## PROBLEM
In the listing below, identify each line with the word "agent" and return those lines.

## RECORDS FOR THE TASK
++++++++++++++++++++

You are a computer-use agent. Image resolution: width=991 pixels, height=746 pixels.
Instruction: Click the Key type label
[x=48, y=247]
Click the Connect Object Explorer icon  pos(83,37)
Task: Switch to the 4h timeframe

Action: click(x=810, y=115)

++++++++++++++++++++

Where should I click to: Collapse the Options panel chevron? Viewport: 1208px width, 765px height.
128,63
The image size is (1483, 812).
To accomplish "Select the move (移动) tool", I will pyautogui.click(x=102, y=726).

++++++++++++++++++++

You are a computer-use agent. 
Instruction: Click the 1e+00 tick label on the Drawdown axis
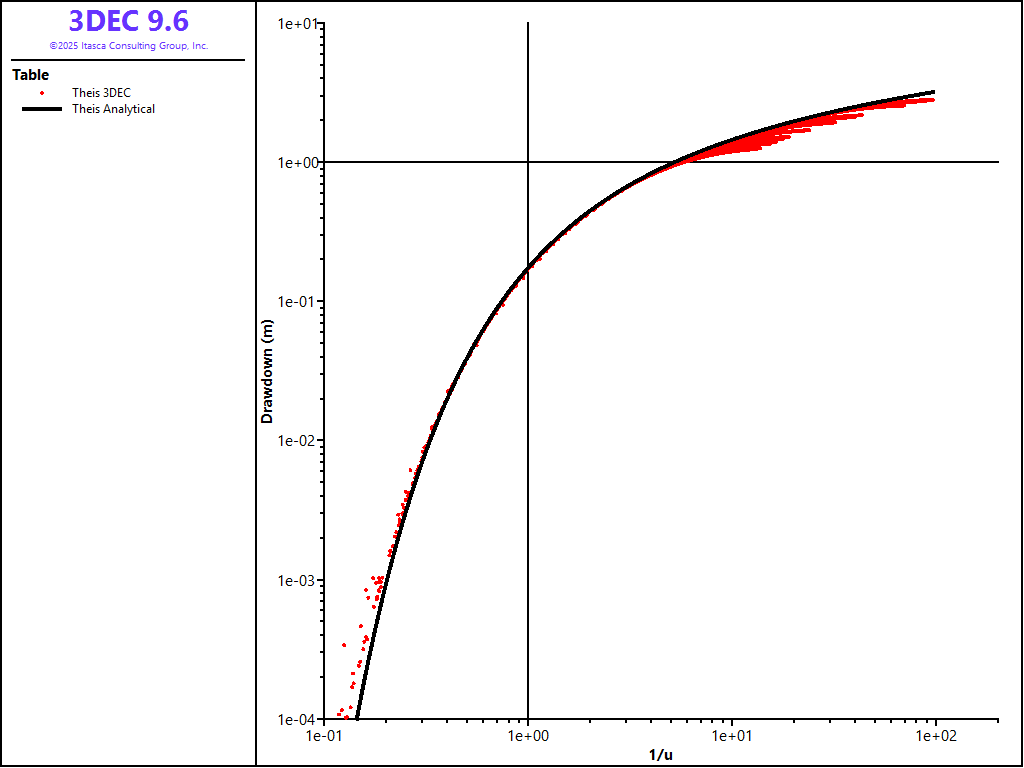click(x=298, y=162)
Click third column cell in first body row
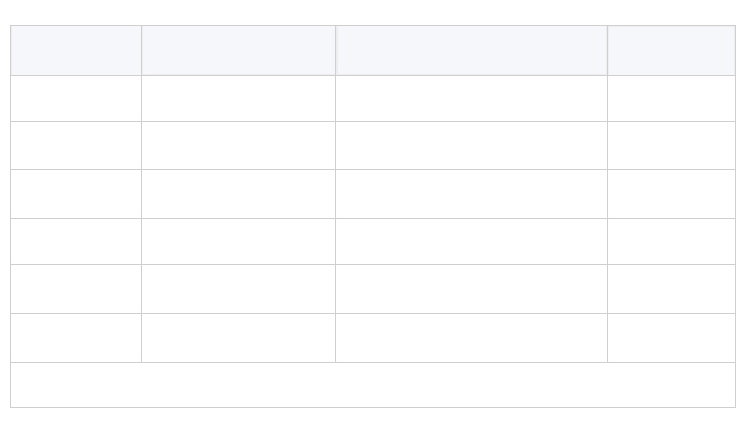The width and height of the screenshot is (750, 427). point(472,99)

++++++++++++++++++++

## FINISHED EXERCISE
You are a computer-use agent. Image resolution: width=991 pixels, height=746 pixels.
You are a computer-use agent. 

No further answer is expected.